Bremer Enquete-Kommission Klimaschutz: Der Weg zur grünen Energie

Um klimaneutrale Energieversorgung drehte sich die vierte Sitzung der Enquete. Die Entwickler des alten Kellogg-Geländes zeigen, wie es gehen kann.

Das alte Kellogg-Gelände.

Das alte Kellogg-Gelände: Hier entsteht ab 2021 das ökologische Quartier „Überseeinsel“ Foto: dpa

BREMEN taz | Sie protestieren gegen die zu lasche Klimaschutzpolitik des Senats: Extinction Rebellion, Greenpeace, Fridays for Future. Wie bei bisher jeder Sitzung der von der Bürgerschaft eingesetzten Enquete-Kommission Klimaschutz, die sich aus Abgeordneten und Expert*innen zusammensetzt.
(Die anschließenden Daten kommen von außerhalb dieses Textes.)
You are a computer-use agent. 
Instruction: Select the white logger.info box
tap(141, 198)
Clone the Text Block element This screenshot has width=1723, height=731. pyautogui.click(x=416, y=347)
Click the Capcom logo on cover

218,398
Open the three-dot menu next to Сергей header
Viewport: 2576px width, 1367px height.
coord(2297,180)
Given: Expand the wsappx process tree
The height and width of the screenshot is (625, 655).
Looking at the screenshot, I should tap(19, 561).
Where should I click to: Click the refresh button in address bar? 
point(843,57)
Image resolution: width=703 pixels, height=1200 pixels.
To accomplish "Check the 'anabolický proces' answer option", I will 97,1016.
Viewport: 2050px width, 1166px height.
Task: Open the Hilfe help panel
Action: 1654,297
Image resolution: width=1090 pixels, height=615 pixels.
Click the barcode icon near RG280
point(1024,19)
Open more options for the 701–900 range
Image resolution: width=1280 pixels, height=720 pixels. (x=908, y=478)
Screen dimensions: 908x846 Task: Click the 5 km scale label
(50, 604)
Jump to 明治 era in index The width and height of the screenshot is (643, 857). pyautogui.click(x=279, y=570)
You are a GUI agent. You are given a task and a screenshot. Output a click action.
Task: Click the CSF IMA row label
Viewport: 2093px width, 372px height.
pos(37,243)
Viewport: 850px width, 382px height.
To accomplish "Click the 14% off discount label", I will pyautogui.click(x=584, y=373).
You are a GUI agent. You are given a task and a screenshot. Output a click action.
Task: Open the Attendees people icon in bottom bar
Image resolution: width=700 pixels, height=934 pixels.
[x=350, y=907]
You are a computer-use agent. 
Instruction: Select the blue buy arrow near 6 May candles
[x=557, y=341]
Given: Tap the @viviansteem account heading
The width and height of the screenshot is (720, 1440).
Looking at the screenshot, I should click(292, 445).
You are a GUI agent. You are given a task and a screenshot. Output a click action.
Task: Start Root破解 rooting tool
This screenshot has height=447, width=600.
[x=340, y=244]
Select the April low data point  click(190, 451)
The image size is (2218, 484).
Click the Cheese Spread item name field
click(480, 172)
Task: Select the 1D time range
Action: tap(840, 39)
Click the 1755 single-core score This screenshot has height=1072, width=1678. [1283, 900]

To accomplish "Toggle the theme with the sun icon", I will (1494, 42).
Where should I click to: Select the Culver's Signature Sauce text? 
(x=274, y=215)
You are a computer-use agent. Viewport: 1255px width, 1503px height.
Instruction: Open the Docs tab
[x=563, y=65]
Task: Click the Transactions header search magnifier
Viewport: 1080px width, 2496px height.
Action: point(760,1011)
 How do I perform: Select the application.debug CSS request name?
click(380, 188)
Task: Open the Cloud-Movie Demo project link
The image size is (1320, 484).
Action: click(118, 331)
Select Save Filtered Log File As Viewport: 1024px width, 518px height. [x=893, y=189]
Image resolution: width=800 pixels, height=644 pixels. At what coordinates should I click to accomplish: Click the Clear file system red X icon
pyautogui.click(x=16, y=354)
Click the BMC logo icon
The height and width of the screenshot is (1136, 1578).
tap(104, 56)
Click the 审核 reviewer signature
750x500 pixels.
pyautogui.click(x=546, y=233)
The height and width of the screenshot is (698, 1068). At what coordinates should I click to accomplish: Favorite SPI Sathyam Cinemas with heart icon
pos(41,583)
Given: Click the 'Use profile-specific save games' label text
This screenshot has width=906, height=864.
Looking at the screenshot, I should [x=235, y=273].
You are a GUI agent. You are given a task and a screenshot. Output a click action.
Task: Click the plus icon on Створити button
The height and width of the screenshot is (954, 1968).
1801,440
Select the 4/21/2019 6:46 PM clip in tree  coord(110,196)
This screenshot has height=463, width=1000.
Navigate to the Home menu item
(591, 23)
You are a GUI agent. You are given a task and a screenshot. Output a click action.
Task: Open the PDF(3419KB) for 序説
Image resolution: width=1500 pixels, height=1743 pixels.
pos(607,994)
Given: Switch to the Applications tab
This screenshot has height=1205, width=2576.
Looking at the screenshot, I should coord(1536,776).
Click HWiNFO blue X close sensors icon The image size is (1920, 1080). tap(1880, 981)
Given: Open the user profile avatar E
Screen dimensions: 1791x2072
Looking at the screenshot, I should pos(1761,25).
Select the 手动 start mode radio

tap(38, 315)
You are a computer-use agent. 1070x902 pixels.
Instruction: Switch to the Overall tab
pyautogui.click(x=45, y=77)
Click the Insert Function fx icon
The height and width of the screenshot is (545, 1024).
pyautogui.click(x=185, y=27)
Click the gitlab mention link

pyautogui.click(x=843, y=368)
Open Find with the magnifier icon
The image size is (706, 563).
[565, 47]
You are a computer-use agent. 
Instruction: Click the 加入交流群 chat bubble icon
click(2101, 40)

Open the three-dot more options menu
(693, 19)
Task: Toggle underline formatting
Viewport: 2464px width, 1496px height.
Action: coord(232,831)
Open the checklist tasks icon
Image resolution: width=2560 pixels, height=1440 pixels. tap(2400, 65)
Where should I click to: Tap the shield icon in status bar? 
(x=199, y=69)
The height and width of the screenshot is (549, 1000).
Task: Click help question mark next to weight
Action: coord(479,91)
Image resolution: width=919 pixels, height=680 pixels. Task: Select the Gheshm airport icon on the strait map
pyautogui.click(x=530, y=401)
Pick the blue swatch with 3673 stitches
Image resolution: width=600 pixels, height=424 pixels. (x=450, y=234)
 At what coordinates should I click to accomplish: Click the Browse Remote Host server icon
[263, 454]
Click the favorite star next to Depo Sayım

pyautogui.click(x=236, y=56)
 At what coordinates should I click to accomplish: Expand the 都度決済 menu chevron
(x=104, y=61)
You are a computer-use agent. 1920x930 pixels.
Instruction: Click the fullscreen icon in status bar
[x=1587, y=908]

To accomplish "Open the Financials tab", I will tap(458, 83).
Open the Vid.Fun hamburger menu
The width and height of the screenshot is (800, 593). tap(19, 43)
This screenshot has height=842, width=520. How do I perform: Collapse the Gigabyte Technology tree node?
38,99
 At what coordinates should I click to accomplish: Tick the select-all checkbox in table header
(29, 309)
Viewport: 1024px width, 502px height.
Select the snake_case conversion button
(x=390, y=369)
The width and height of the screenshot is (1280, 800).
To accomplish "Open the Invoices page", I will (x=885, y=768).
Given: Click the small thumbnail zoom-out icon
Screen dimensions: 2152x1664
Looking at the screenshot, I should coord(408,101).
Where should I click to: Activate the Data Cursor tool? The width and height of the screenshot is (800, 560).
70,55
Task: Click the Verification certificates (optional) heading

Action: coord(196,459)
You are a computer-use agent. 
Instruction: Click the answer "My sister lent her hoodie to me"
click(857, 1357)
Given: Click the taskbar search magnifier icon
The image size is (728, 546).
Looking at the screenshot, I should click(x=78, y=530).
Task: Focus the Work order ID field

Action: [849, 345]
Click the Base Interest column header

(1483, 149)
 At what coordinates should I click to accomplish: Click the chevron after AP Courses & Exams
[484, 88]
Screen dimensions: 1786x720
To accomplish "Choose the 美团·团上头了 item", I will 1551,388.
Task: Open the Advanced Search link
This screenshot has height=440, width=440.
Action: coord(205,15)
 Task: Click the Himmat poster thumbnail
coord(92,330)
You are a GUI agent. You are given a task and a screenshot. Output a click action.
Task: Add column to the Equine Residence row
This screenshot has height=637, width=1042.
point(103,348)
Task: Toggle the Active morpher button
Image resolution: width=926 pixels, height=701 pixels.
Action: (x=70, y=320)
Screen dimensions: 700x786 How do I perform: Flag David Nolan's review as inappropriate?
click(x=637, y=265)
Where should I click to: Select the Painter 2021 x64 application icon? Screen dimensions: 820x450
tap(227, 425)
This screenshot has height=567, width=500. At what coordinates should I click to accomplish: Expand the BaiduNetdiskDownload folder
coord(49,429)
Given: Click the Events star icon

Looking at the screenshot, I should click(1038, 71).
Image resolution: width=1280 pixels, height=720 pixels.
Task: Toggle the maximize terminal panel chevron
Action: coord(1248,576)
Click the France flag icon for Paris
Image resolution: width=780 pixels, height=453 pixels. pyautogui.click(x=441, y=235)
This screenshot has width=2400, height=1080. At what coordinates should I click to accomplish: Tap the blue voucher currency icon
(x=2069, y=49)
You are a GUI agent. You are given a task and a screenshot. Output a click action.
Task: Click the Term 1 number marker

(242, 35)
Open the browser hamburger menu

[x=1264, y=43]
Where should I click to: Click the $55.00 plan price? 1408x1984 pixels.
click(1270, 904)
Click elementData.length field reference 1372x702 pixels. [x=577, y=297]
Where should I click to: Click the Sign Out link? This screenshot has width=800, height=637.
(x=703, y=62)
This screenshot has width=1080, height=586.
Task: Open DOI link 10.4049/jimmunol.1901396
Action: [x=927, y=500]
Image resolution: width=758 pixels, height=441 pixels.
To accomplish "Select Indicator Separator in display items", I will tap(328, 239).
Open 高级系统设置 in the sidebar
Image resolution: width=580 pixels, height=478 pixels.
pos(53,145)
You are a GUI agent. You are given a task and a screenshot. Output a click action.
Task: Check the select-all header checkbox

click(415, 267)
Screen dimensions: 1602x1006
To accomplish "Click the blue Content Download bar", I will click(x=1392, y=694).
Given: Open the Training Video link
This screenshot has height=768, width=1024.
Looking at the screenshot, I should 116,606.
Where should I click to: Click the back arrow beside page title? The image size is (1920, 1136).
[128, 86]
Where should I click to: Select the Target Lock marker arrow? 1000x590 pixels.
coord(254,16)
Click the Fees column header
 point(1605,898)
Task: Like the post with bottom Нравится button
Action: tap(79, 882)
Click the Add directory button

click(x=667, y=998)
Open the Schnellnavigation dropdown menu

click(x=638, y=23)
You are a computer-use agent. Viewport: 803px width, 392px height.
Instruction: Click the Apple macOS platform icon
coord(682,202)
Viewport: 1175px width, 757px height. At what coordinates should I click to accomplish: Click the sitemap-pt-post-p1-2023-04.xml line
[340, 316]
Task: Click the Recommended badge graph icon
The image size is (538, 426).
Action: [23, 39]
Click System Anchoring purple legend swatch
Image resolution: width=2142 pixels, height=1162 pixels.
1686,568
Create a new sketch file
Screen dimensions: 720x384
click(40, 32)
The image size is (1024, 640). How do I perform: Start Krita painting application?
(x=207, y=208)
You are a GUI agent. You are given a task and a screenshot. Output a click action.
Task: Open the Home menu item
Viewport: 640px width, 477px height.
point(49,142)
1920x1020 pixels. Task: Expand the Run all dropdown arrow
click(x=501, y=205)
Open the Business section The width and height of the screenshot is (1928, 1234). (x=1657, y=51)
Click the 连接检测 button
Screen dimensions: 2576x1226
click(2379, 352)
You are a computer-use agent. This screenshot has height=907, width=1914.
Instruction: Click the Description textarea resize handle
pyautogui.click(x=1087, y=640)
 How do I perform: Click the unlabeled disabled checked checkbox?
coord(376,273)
„Ich kann nicht, ich will nicht, schickt mich in die Bürgerschaft“, rufen die mehr als 20 Aktivist*innen den Politiker*innen zu, die am Freitagnachmittag nacheinander in der Flakes Eventfabrik auf dem alten Kellogg-Gelände in der Überseestadt verschwinden. Einige bleiben stehen, wie Arno Gottschalk oder Carsten Sieling (beide SPD). „Sie sagen natürlich, sie tun viel“, sagt ein Protestierender nach dem Austausch. „Aber was sollen sie auch sonst sagen?“

Wie eine nachhaltige Energieversorgung in Zukunft aussehen kann, erklärt Klaus Meier der Kommission. Er ist Geschäftsführer der Überseeinsel GmbH und Vorstandsvorsitzender der WPD AG, die für die Entwicklung des neuen Stadtteilquartiers auf dem alten Kellogg-Gelände zuständig ist. Auf 150.000 Quadrat­metern werden hier Tausende Wohnungen und Arbeitsplätze entstehen.

Für eine klimaneutrale Energieversorgung werde es ein Warm- und ein Kaltwassernetz geben, sagt Meier. „Zum Heizen und Kühlen.“ Das Wasser komme dann aus der nahe gelegenen Weser; Wärmetauscher wandeln elektrische in thermische Energie um. Denn letztere lasse sich in großen Tanks besser speichern. „Die Herausforderung bei Sonne und Wind ist“, so Meier, „dass beide schwankend zur Verfügung stehen“.

Christian Maaß, Hamburg-Institut

„Eine langfristige Planung muss Regierungswechsel überdauern“

Der Strom für die Anlage werde je zur Hälfte aus Wind und Sonne gewonnen: Von Photovoltaikanlagen auf den Dächern der neuen Überseeinsel und von einer Windradanlage am Stahlwerk. Letzteres werde aber nur bilanziell für den Strom sorgen, nicht auf direktem Wege. „Autark sind wir damit aber noch nicht“, sagt Meier. „Wir werden darüber hinaus­ Energie benötigen.“ Damit auch die Garage des Quartiers stets funktioniert, welche eine Ladestation für Elektroautos und -räder haben wird.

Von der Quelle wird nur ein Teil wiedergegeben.